_TASK TO CARRY OUT_.
Everything in the listing below from the line containing "Open the Favorite Searches section" through the line containing "Task: Click the blue" must be repeated exactly; the remaining lines are not wanted.

_DATA EXCERPTS_.
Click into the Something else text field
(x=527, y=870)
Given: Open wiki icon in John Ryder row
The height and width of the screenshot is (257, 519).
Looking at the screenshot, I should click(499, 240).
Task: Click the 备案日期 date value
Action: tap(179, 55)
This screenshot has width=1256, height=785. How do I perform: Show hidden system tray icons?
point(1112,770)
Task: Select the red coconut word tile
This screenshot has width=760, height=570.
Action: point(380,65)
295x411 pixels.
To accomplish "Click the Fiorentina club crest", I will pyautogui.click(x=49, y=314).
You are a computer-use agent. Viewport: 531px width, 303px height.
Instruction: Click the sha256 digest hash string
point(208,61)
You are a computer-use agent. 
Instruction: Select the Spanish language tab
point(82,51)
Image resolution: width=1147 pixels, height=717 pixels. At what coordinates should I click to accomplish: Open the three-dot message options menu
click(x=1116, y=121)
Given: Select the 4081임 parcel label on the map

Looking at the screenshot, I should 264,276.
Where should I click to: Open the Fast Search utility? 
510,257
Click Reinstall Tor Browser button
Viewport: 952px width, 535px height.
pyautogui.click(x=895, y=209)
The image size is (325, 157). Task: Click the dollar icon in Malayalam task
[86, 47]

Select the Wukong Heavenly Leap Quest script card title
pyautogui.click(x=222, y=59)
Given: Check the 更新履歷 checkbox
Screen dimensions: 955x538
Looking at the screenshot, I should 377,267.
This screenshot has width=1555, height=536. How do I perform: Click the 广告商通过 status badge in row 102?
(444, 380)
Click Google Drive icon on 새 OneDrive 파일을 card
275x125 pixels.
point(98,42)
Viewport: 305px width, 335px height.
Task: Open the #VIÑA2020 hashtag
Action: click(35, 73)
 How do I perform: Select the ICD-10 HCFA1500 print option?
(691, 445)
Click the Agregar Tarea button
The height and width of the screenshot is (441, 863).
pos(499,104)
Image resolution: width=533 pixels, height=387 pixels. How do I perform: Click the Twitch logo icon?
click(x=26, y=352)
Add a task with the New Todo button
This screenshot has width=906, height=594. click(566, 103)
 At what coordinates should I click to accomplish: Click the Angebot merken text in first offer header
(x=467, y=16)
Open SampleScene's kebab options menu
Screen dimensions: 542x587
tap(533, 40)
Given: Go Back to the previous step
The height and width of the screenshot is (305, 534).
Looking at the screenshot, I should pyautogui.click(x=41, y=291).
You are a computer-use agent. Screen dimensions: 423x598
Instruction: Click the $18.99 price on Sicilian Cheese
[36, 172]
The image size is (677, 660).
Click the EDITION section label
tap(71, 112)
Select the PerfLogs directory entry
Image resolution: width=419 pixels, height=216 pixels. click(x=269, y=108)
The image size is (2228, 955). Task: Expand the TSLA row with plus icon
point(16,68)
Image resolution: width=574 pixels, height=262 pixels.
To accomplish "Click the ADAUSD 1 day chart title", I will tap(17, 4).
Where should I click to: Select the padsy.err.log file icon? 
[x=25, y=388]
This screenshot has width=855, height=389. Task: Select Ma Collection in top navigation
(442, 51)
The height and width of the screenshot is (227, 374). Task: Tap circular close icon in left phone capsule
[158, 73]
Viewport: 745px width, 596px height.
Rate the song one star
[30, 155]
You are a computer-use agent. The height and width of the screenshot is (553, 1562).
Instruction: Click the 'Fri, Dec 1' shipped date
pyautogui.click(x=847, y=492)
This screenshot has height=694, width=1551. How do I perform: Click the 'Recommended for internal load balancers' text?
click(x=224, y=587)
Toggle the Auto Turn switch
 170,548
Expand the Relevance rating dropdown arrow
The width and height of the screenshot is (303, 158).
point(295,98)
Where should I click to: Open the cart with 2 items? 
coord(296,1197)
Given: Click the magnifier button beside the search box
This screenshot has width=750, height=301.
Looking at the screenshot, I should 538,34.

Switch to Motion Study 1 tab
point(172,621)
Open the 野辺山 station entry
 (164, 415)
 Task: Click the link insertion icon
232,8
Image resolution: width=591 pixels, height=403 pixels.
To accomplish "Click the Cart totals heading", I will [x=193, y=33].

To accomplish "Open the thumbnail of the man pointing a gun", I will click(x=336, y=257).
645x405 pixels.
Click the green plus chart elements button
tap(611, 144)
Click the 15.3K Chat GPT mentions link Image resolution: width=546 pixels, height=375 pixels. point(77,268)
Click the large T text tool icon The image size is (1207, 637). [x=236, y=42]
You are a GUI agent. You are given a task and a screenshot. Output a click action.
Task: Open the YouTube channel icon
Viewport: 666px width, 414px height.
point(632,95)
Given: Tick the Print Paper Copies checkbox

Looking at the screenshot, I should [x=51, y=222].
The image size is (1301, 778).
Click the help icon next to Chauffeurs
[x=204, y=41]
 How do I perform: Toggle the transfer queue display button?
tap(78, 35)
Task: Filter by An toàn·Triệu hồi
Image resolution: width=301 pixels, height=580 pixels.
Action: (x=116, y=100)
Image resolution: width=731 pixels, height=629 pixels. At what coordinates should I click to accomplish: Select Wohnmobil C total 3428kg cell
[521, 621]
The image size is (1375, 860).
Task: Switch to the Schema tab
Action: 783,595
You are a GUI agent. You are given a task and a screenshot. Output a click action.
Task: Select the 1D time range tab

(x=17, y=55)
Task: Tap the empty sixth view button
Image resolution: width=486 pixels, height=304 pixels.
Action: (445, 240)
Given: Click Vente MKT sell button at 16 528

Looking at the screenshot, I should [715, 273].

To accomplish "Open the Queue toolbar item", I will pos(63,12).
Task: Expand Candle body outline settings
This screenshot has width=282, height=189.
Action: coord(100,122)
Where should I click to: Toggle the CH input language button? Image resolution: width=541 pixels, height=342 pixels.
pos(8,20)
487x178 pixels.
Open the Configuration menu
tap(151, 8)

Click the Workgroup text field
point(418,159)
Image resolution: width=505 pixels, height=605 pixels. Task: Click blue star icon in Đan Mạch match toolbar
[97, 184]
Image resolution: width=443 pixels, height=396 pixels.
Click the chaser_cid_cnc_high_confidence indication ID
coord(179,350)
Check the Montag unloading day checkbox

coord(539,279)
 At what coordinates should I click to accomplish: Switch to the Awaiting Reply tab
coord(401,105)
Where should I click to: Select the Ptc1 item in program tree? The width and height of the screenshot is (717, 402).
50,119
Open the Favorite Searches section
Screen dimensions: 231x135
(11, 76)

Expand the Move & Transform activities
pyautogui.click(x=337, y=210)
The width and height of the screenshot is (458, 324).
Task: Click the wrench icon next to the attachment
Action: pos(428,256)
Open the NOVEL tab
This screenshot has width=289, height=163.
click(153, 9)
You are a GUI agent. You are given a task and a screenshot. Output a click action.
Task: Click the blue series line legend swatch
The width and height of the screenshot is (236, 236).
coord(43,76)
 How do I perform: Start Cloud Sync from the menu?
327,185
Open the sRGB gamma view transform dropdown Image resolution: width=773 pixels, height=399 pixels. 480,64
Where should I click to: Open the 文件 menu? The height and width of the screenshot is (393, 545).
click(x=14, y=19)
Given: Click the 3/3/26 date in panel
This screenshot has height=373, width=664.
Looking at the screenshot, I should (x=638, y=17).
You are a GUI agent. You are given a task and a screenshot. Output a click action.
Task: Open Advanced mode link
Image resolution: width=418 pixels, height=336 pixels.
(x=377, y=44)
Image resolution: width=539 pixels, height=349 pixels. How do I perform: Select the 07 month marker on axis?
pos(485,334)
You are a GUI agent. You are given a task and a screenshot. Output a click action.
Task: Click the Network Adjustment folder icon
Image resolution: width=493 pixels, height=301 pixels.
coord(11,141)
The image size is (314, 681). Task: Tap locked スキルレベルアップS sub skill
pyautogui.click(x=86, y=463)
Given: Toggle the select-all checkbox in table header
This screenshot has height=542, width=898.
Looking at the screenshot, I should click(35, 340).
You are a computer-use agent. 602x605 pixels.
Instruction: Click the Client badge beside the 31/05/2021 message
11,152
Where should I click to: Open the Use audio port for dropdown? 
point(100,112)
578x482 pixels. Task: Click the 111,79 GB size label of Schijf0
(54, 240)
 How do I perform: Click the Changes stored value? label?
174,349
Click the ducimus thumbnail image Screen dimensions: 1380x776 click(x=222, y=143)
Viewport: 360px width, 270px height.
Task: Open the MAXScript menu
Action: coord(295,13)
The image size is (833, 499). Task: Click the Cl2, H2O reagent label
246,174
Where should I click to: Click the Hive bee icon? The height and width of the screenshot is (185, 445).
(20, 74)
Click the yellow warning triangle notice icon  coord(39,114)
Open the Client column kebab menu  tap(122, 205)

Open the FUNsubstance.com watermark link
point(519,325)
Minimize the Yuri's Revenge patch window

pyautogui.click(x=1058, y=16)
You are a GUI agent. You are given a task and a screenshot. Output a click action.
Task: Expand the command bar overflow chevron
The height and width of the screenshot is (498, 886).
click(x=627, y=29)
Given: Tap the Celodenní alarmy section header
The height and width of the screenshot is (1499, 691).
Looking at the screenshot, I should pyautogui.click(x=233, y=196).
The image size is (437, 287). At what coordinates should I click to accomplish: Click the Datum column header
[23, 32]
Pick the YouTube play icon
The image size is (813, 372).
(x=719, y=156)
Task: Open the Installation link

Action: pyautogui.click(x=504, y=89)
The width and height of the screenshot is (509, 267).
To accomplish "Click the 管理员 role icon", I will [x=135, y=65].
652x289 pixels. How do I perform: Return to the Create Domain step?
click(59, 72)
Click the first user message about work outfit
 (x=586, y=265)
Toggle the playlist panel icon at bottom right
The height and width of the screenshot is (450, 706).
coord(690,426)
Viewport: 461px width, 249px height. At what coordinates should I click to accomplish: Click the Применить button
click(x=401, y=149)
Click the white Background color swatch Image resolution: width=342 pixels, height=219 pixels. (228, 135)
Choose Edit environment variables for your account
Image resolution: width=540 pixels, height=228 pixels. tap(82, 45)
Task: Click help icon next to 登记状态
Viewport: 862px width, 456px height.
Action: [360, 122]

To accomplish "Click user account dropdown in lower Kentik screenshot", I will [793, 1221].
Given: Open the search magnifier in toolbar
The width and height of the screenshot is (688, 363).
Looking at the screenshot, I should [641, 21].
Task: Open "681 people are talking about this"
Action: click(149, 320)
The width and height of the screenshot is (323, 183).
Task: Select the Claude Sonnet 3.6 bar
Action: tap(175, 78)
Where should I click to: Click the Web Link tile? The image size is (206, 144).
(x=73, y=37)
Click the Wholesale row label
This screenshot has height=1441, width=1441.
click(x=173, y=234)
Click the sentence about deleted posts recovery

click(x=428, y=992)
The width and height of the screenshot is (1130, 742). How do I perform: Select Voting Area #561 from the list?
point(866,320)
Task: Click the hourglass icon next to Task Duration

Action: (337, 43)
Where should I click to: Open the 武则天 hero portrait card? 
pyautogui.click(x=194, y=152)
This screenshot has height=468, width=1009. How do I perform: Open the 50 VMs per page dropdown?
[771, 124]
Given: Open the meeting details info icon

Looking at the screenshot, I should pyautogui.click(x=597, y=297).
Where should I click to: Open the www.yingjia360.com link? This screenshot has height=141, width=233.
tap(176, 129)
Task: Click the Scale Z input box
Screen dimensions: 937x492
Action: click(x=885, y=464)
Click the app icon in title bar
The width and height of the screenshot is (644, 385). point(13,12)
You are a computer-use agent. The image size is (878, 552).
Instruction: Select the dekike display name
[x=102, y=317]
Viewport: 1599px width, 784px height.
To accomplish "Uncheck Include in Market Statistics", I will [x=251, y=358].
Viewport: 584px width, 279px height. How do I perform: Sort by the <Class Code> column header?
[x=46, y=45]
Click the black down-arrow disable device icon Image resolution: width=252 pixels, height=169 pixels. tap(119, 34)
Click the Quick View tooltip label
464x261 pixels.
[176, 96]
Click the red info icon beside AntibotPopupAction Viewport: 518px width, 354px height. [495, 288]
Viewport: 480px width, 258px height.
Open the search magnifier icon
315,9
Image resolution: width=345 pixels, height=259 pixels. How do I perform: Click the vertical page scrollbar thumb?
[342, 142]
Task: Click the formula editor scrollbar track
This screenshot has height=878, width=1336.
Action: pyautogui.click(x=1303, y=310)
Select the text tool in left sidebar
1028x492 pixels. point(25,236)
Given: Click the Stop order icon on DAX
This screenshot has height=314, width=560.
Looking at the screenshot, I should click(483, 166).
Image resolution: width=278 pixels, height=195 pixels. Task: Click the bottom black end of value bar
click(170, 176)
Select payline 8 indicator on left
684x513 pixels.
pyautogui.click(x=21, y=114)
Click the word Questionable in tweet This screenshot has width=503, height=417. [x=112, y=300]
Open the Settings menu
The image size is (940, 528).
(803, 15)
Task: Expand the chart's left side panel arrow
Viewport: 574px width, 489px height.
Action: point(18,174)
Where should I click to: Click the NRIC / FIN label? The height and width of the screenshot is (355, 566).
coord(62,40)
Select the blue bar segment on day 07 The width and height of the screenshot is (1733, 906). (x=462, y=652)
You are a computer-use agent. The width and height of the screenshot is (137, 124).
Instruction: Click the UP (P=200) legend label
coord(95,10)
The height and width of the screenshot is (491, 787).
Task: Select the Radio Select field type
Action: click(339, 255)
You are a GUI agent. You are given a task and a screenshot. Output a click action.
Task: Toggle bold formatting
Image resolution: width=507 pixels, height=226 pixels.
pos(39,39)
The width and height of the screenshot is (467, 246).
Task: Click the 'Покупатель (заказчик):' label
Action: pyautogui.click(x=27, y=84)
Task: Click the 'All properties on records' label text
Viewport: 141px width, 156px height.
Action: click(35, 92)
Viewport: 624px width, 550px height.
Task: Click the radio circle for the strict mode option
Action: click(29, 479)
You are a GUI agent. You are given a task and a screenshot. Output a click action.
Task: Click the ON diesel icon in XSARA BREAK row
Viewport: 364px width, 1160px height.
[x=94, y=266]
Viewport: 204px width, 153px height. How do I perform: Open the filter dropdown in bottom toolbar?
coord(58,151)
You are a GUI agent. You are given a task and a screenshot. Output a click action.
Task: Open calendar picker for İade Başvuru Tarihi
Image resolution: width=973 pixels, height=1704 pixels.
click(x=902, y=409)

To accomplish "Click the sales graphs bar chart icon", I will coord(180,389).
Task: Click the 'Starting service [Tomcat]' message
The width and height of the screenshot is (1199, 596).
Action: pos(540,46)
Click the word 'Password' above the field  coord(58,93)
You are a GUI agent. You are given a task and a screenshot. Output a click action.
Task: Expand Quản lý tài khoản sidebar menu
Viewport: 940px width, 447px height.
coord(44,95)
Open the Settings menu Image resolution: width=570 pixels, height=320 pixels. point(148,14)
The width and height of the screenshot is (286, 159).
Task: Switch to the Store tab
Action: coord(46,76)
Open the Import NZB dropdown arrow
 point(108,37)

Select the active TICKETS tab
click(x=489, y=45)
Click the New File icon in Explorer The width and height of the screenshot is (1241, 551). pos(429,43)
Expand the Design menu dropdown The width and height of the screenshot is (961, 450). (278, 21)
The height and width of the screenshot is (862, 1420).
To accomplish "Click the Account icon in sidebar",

_THE COMPLETED TASK_.
Open the Favorite Searches section
Screen dimensions: 231x135
(11, 76)

Expand the Move & Transform activities
pyautogui.click(x=337, y=210)
The width and height of the screenshot is (458, 324).
Task: Click the wrench icon next to the attachment
Action: pos(428,256)
Open the NOVEL tab
This screenshot has width=289, height=163.
click(153, 9)
You are a GUI agent. You are given a task and a screenshot. Output a click action.
Task: Click the blue series line legend swatch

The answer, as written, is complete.